American development and manufacturing company

Maxwell Technologies Inc. is an American developer and manufacturer headquartered in San Diego, California. It focuses on developing and manufacturing energy storage and power delivery products for automotive, heavy transportation, renewable energy, backup power, wireless communications and industrial and consumer electronics applications.

==History==
The company was founded in 1965 as Maxwell Laboratories Inc. by Raymond O'Rourke, Alan Kolb, Bruce Hayworth, and Terrence Gooding in San Diego, California. It was originally a government contractor, providing advanced physics, pulsed power, space effects analysis and other research and development services to the U.S. military and other government agencies.

The company began converting its focus to commercial applications for its technologies and products in the early 1990s, and by 2014, generated all of its revenue from commercial sources. In 1996, Maxwell Laboratories, Inc. changed its name to Maxwell Technologies, Inc.

Maxwell Energy Products, a division that included the Maxwell High Voltage Capacitor product line, was acquired in March 2000 by General Atomics, eventually merging into General Atomics Electronic Systems, Inc. in 2003.

In 2007, Maxwell Technologies won contract from Astrium Satellites to supply computers for European Space Agency’s ‘Gaia’ Astronomy mission.
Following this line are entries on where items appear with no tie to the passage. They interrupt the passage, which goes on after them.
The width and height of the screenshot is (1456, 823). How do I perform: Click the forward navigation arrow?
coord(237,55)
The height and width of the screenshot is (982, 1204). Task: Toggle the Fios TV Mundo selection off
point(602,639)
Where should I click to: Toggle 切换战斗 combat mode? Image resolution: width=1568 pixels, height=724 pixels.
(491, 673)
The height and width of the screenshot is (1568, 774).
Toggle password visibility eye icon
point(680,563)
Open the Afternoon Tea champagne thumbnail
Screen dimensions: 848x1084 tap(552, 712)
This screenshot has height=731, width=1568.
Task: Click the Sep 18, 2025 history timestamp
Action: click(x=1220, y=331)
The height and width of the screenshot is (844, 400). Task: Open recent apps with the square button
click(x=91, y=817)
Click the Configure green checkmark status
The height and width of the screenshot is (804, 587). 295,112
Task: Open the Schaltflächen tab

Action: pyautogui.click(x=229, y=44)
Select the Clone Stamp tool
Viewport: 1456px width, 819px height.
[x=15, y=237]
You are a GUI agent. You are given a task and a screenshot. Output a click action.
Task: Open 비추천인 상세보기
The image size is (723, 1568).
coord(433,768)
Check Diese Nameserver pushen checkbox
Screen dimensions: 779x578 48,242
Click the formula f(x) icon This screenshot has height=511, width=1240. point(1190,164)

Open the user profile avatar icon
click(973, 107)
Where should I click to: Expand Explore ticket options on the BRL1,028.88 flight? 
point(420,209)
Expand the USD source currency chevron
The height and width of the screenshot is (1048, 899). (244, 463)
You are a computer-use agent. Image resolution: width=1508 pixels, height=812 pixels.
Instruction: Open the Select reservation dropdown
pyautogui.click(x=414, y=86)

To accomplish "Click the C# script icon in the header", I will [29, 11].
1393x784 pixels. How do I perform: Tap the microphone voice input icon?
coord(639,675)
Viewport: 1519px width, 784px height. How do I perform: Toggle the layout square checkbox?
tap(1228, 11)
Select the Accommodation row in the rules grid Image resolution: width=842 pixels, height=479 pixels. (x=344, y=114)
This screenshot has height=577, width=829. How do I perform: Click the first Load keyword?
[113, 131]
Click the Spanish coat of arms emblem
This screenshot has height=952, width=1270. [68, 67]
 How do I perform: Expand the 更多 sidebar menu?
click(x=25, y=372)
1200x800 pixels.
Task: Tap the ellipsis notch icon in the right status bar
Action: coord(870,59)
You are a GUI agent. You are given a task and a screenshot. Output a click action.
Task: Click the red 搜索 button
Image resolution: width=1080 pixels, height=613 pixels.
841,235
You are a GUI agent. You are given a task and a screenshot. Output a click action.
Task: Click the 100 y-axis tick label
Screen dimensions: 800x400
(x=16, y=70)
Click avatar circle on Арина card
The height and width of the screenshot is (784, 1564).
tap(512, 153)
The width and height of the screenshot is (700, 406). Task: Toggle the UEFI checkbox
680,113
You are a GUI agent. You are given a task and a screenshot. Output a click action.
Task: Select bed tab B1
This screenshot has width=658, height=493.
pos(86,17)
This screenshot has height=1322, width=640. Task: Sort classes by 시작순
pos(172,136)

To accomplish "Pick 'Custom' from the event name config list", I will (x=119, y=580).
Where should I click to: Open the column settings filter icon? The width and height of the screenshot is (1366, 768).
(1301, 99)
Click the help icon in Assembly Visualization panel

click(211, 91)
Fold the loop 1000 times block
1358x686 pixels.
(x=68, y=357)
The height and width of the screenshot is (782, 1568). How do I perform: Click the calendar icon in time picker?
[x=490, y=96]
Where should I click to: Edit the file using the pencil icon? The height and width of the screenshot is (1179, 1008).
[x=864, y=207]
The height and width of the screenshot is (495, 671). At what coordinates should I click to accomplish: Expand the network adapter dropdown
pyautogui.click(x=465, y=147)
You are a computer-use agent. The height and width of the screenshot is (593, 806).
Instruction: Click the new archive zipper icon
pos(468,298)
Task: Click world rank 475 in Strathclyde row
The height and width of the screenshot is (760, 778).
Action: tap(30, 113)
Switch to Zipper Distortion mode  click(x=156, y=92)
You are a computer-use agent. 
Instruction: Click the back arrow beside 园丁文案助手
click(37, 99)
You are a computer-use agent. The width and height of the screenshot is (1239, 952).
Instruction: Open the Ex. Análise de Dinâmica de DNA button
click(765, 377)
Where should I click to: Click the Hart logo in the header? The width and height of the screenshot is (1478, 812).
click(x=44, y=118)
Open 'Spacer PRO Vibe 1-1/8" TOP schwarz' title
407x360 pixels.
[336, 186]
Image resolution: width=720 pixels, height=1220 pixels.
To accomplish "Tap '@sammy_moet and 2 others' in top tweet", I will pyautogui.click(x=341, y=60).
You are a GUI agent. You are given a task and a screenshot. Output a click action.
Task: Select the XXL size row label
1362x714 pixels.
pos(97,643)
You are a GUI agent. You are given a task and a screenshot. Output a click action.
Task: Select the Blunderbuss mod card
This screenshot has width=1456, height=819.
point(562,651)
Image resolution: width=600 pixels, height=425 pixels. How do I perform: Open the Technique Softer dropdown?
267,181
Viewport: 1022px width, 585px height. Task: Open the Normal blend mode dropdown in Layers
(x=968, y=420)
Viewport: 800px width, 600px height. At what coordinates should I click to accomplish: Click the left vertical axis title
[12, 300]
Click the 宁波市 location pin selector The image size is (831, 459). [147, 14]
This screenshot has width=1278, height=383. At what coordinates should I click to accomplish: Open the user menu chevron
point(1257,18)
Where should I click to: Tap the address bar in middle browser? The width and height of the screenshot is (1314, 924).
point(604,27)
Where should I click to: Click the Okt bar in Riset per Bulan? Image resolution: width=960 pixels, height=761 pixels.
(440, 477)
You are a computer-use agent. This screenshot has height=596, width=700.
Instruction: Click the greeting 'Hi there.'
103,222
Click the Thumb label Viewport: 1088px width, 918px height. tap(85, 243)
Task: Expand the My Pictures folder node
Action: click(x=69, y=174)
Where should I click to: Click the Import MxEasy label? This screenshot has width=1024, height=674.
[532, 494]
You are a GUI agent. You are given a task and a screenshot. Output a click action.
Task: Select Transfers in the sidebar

Maxwell supplied seven Maxwell SCS750 SBCs to process images and data gathered by the satellite's camera.

In November 2013, Maxwell opened a manufacturing facility in Peoria, Arizona. In December, the firm signed a memorandum of understanding (MOU) with SK Innovation to develop the next generation of electrical energy storage with Maxwell's ultracapacitors and SK's lithium-ion batteries.

In April 2016, Maxwell Technologies completed the sale of its microelectronics product line to Data Device Corporation. The following year, it acquired all assets, "core business and operating entities" of Nesscap Energy Inc. for $23.175 million.

In February 2019, electric vehicle and clean energy company Tesla, Inc. announced that it planned to acquire Maxwell Technologies. The deal closed on May 15, 2019, for . In July 2021, Tesla sold Maxwell Technologies branding and ultracapacitor business to a San Diego–based startup called Ucap Power, led by the former vice-president of sales for Maxwell, Gordon Schenk.

In November 2025, it was announced that the company had been sold to Clarios for an undisclosed amount.